• _Work to be completed_
Every record listed below should be copied exactly.

• _Input for this task_
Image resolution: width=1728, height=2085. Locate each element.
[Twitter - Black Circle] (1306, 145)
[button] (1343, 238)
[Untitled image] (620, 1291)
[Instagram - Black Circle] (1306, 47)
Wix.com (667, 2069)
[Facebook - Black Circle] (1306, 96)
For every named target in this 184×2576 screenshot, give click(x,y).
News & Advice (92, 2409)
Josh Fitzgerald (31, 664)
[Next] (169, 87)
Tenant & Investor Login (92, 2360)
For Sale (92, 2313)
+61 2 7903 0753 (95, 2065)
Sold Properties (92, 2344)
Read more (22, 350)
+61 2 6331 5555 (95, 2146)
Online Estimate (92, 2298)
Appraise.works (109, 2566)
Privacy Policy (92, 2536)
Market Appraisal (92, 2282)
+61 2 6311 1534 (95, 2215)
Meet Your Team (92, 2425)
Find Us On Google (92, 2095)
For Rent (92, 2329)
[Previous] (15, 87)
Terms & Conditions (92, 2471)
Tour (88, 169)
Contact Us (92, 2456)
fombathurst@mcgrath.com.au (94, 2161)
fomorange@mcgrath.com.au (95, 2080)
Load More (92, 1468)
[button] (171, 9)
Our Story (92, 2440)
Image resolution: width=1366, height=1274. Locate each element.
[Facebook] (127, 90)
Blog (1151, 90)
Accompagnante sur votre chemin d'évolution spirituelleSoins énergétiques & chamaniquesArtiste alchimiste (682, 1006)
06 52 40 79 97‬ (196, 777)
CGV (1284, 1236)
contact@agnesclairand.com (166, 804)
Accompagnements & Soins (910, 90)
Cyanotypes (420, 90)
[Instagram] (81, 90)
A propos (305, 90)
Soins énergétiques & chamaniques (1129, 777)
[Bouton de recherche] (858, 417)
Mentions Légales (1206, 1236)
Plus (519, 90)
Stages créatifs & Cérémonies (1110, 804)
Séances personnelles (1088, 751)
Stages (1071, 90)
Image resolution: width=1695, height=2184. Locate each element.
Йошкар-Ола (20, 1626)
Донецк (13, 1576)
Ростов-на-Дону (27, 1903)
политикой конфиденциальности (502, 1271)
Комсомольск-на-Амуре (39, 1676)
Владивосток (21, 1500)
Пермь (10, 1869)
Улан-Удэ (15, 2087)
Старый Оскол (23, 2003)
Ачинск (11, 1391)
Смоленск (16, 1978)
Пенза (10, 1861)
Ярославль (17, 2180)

• _Exercise answer_
Image resolution: width=1728, height=2085. Locate each element.
[Twitter - Black Circle] (1306, 145)
[button] (1343, 238)
[Untitled image] (620, 1291)
[Instagram - Black Circle] (1306, 47)
Wix.com (667, 2069)
[Facebook - Black Circle] (1306, 96)
For every named target in this 184×2576 screenshot, give click(x,y).
News & Advice (92, 2409)
Josh Fitzgerald (31, 664)
[Next] (169, 87)
Tenant & Investor Login (92, 2360)
For Sale (92, 2313)
+61 2 7903 0753 (95, 2065)
Sold Properties (92, 2344)
Read more (22, 350)
+61 2 6331 5555 (95, 2146)
Online Estimate (92, 2298)
Appraise.works (109, 2566)
Privacy Policy (92, 2536)
Market Appraisal (92, 2282)
+61 2 6311 1534 (95, 2215)
Meet Your Team (92, 2425)
Find Us On Google (92, 2095)
For Rent (92, 2329)
[Previous] (15, 87)
Terms & Conditions (92, 2471)
Tour (88, 169)
Contact Us (92, 2456)
fombathurst@mcgrath.com.au (94, 2161)
fomorange@mcgrath.com.au (95, 2080)
Load More (92, 1468)
[button] (171, 9)
Our Story (92, 2440)
Image resolution: width=1366, height=1274. Locate each element.
[Facebook] (127, 90)
Blog (1151, 90)
Accompagnante sur votre chemin d'évolution spirituelleSoins énergétiques & chamaniquesArtiste alchimiste (682, 1006)
06 52 40 79 97‬ (196, 777)
CGV (1284, 1236)
contact@agnesclairand.com (166, 804)
Accompagnements & Soins (910, 90)
Cyanotypes (420, 90)
[Instagram] (81, 90)
A propos (305, 90)
Soins énergétiques & chamaniques (1129, 777)
[Bouton de recherche] (858, 417)
Mentions Légales (1206, 1236)
Plus (519, 90)
Stages créatifs & Cérémonies (1110, 804)
Séances personnelles (1088, 751)
Stages (1071, 90)
Image resolution: width=1695, height=2184. Locate each element.
Йошкар-Ола (20, 1626)
Донецк (13, 1576)
Ростов-на-Дону (27, 1903)
политикой конфиденциальности (502, 1271)
Комсомольск-на-Амуре (39, 1676)
Владивосток (21, 1500)
Пермь (10, 1869)
Улан-Удэ (15, 2087)
Старый Оскол (23, 2003)
Ачинск (11, 1391)
Смоленск (16, 1978)
Пенза (10, 1861)
Ярославль (17, 2180)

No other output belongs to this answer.